- Nearest city: Novo Progresso, Pará
- Coordinates: 6°01′34″S 55°07′55″W﻿ / ﻿6.026°S 55.132°W
- Area: 724,965.51 hectares (1,791,428.8 acres)
- Designation: National forest
- Created: 2 February 1998

= Altamira National Forest =

Protected forest in Pará, Brazil

Altamira National Forest (Floresta Nacional Altamira) is a national forest in the state of Pará, Brazil.

==Location==
The Altamira National Forest is in the Amazon biome. It has an area of 724965.51 ha.
It covers parts of the municipalities of Altamira, Itaituba and Trairão in the state of Pará. The forest lies in the Amazon lowlands, with altitudes from 180 to 350 m. The forest spans the watershed between the Tapajós and the Xingu River. It contains part of the Curuaés River in the Xingu basin. The annual plan of 2009 authorized the grant of four forest management units totalling 380000 ha, which were allocated to two companies with contracts expected to last 40 years and to create about 900 formal jobs, 80% of which would be local.

==Environment==
Average annual rainfall is 2800 mm. Temperatures range from 24 to 33 C with an average of 27 C. Vegetation is mostly open rainforest with lianas, but also includes dense submontane rainforest and alluvial forest. Rapid ecological assessment studies found 212 species of flora in 145 genera. Endemic fish include Aspidoras poecilus, Microschemobrycon elongatus, Harttia dissidens and Hopliancistrus tricornis. Endemic primates include the white-cheeked spider monkey (Ateles marginatus) and the white marmoset (Mico leucippe).

==Conservation==
The Altamira National Forest was created by decree nº 2.483 of 2 February 1998, and is administered by the Chico Mendes Institute for Biodiversity Conservation (ICMBio). It is classed as IUCN protected area category VI (protected area with sustainable use of natural resources) with the objective of sustainable multiple use of forest resources and scientific research, with emphasis on methods for sustainable exploitation of native forests. Protected species include the jaguar (Panthera onca), giant otter (Pteronura brasiliensis) and Amazonian manatee (Trichechus inunguis).

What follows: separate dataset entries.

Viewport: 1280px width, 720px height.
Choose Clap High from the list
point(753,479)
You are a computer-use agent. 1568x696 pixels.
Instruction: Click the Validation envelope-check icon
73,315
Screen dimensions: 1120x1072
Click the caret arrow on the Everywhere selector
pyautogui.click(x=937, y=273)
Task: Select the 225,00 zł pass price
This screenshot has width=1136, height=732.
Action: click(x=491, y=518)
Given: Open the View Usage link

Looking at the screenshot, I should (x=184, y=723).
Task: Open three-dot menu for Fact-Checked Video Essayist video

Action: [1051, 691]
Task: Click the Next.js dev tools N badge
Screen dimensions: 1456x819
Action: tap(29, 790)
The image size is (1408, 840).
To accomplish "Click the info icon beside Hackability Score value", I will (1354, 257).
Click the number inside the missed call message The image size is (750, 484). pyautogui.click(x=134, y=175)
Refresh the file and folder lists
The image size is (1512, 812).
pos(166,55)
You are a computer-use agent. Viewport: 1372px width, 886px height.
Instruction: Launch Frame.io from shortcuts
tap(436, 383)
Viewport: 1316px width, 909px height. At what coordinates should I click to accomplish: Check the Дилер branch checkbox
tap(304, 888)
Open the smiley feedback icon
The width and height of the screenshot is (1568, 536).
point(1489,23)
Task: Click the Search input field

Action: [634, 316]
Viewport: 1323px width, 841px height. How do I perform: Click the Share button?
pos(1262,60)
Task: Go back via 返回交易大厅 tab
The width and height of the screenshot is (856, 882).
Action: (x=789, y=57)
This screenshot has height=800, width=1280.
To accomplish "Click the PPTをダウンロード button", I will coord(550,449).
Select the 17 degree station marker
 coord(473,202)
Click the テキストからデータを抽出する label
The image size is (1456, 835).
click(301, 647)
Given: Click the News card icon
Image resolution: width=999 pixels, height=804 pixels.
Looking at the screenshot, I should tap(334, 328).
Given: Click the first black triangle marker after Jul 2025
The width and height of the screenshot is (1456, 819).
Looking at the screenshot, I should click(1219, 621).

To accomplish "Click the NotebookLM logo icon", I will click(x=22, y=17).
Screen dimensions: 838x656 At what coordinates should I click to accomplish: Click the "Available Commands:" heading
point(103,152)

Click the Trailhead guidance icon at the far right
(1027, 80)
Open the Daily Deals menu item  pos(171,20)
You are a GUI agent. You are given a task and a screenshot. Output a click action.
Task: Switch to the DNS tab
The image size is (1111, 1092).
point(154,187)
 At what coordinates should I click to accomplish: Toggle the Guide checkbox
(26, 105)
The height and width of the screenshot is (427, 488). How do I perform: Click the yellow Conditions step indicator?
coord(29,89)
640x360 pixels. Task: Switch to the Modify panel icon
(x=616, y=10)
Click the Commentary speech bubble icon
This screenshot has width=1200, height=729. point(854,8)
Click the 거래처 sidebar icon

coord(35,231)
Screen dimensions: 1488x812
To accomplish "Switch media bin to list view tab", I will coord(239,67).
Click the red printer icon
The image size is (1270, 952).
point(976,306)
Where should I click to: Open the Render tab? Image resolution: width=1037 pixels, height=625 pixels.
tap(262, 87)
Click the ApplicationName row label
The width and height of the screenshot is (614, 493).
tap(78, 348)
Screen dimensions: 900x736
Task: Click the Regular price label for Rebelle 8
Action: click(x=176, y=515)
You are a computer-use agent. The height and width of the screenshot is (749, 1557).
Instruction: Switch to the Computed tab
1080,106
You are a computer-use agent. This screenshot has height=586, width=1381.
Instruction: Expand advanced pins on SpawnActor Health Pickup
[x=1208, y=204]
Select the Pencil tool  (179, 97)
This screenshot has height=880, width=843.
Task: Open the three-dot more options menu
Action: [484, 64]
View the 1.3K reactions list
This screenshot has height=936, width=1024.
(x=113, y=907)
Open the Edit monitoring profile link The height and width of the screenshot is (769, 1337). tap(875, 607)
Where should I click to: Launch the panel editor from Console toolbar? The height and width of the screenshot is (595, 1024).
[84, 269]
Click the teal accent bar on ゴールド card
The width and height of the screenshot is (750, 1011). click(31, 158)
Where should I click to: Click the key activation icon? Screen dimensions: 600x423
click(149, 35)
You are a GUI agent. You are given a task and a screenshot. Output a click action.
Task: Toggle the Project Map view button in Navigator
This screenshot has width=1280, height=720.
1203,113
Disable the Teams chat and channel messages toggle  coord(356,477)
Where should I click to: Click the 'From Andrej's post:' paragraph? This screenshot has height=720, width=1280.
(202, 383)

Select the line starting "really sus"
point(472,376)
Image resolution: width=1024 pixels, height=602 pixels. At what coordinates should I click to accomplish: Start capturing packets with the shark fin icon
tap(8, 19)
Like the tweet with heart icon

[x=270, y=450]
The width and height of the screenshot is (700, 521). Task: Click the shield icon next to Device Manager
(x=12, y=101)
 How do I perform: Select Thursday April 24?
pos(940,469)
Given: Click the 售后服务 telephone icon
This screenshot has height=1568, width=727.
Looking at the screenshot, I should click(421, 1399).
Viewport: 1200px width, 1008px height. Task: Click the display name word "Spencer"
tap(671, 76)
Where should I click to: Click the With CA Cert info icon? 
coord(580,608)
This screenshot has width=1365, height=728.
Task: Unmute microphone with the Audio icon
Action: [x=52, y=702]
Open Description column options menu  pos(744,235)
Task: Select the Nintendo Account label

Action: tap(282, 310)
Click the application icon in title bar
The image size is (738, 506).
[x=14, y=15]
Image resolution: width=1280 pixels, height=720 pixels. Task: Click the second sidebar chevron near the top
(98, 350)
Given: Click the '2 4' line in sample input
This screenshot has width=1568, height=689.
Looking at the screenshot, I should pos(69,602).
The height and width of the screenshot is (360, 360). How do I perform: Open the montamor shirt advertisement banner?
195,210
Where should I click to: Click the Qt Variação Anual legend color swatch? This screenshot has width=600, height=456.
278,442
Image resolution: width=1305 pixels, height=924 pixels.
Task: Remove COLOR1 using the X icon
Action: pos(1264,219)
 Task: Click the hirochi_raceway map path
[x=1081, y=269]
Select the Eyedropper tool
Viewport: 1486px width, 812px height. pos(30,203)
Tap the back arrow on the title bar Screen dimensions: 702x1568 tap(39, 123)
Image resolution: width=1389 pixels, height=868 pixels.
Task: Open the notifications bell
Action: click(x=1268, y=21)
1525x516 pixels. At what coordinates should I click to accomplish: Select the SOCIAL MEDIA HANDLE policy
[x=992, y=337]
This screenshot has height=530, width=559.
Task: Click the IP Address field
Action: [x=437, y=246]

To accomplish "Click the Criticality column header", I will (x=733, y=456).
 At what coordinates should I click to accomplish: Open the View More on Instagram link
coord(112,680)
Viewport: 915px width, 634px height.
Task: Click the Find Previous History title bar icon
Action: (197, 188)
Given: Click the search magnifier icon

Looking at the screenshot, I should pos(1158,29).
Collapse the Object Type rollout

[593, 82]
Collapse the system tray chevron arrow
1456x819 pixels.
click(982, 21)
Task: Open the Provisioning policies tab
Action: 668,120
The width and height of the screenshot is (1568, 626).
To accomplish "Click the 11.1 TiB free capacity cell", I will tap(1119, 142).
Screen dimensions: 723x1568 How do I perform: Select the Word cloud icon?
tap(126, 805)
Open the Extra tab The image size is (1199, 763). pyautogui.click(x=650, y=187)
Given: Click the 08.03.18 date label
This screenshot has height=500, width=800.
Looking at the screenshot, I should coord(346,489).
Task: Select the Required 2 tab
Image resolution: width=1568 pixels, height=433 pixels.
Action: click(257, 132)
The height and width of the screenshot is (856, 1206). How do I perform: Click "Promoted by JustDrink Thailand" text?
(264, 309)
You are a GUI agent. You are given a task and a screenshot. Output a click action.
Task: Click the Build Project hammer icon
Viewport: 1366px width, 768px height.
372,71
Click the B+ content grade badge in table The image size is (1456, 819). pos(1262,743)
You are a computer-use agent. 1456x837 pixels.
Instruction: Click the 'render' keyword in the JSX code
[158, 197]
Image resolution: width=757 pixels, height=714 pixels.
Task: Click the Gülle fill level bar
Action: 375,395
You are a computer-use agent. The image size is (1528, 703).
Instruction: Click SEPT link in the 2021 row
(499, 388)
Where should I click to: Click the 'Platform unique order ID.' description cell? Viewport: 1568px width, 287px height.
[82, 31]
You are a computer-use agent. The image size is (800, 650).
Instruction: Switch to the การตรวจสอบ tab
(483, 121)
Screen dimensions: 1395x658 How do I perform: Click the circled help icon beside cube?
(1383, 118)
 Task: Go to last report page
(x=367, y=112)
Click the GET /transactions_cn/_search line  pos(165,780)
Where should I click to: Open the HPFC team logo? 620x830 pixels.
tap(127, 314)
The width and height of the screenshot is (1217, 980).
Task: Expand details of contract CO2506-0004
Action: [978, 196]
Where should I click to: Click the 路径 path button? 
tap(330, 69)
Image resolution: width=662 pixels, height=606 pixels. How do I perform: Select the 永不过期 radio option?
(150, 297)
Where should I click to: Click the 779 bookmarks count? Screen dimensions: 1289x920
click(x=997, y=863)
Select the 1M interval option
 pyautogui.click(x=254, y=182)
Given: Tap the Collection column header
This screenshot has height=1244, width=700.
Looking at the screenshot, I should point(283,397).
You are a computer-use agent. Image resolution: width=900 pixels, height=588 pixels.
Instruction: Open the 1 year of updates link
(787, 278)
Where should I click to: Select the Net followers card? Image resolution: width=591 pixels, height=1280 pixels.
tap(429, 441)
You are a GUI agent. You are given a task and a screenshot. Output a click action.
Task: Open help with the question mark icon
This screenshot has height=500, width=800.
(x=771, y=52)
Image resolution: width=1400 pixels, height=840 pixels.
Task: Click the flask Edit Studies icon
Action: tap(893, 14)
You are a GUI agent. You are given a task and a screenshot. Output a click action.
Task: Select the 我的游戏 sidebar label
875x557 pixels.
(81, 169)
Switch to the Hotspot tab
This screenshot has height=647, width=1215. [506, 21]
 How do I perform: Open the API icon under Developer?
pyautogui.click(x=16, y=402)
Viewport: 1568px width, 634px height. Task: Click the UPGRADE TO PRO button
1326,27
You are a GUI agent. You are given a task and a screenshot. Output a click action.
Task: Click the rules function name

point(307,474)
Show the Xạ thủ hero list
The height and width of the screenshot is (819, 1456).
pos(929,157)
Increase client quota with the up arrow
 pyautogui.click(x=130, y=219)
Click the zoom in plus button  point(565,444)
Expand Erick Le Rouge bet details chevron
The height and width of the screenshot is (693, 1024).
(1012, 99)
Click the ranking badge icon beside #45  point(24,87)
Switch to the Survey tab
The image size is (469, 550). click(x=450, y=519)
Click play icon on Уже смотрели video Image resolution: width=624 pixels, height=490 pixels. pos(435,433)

The ecological station is in a region that contains 12 sustainable use conservation areas and 6 fully protected areas. The fully protected areas, which cover 6,670,422 ha, are the Amazônia, Jamanxim, Rio Novo and Serra do Pardo national parks, the Nascentes da Serra do Cachimbo Biological Reserve and the Terra do Meio Ecological Station. The sustainable use areas include the Tapajós environmental protection area and the Altamira, Amaná, Jamanxim, Trairão, Itaituba I, Itaituba II and Tapajós national forests, covering a total of 7,555,889 ha.